Available records -

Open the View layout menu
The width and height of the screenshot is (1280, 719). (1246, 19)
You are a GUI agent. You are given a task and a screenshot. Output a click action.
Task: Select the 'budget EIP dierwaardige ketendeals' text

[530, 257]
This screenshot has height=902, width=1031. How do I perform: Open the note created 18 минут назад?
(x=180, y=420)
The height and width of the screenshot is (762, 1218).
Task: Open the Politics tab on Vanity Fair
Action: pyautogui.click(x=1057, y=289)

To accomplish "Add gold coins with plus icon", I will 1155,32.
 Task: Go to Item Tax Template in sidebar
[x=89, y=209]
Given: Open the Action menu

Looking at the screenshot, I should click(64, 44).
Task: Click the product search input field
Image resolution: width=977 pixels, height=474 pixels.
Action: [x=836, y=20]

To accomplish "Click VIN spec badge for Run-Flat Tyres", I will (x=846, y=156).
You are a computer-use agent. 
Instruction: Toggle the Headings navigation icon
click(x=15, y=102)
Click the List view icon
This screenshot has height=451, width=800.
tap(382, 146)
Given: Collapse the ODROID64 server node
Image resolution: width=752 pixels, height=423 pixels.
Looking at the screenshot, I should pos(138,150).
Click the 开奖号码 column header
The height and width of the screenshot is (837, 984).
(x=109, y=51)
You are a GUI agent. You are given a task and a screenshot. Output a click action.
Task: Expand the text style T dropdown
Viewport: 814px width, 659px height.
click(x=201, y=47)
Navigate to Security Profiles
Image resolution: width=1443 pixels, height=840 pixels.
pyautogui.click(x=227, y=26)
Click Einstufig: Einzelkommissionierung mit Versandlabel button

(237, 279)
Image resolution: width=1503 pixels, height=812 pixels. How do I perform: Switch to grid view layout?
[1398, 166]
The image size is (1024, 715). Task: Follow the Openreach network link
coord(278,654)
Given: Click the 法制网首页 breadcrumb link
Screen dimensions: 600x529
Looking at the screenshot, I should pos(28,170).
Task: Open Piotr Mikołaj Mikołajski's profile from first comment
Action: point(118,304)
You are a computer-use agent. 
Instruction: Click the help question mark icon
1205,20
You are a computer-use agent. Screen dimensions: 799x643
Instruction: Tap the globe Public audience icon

Task brief - Reproduce all of the material above verbatim, line for line and in the same order.

Response -
Open the View layout menu
The width and height of the screenshot is (1280, 719). (1246, 19)
You are a GUI agent. You are given a task and a screenshot. Output a click action.
Task: Select the 'budget EIP dierwaardige ketendeals' text

[530, 257]
This screenshot has height=902, width=1031. How do I perform: Open the note created 18 минут назад?
(x=180, y=420)
The height and width of the screenshot is (762, 1218).
Task: Open the Politics tab on Vanity Fair
Action: pyautogui.click(x=1057, y=289)

To accomplish "Add gold coins with plus icon", I will 1155,32.
 Task: Go to Item Tax Template in sidebar
[x=89, y=209]
Given: Open the Action menu

Looking at the screenshot, I should click(64, 44).
Task: Click the product search input field
Image resolution: width=977 pixels, height=474 pixels.
Action: [x=836, y=20]

To accomplish "Click VIN spec badge for Run-Flat Tyres", I will (x=846, y=156).
You are a computer-use agent. 
Instruction: Toggle the Headings navigation icon
click(x=15, y=102)
Click the List view icon
This screenshot has height=451, width=800.
tap(382, 146)
Given: Collapse the ODROID64 server node
Image resolution: width=752 pixels, height=423 pixels.
Looking at the screenshot, I should pos(138,150).
Click the 开奖号码 column header
The height and width of the screenshot is (837, 984).
(x=109, y=51)
You are a GUI agent. You are given a task and a screenshot. Output a click action.
Task: Expand the text style T dropdown
Viewport: 814px width, 659px height.
click(x=201, y=47)
Navigate to Security Profiles
Image resolution: width=1443 pixels, height=840 pixels.
pyautogui.click(x=227, y=26)
Click Einstufig: Einzelkommissionierung mit Versandlabel button

(237, 279)
Image resolution: width=1503 pixels, height=812 pixels. How do I perform: Switch to grid view layout?
[1398, 166]
The image size is (1024, 715). Task: Follow the Openreach network link
coord(278,654)
Given: Click the 法制网首页 breadcrumb link
Screen dimensions: 600x529
Looking at the screenshot, I should pos(28,170).
Task: Open Piotr Mikołaj Mikołajski's profile from first comment
Action: point(118,304)
You are a computer-use agent. 
Instruction: Click the help question mark icon
1205,20
You are a computer-use agent. Screen dimensions: 799x643
Instruction: Tap the globe Public audience icon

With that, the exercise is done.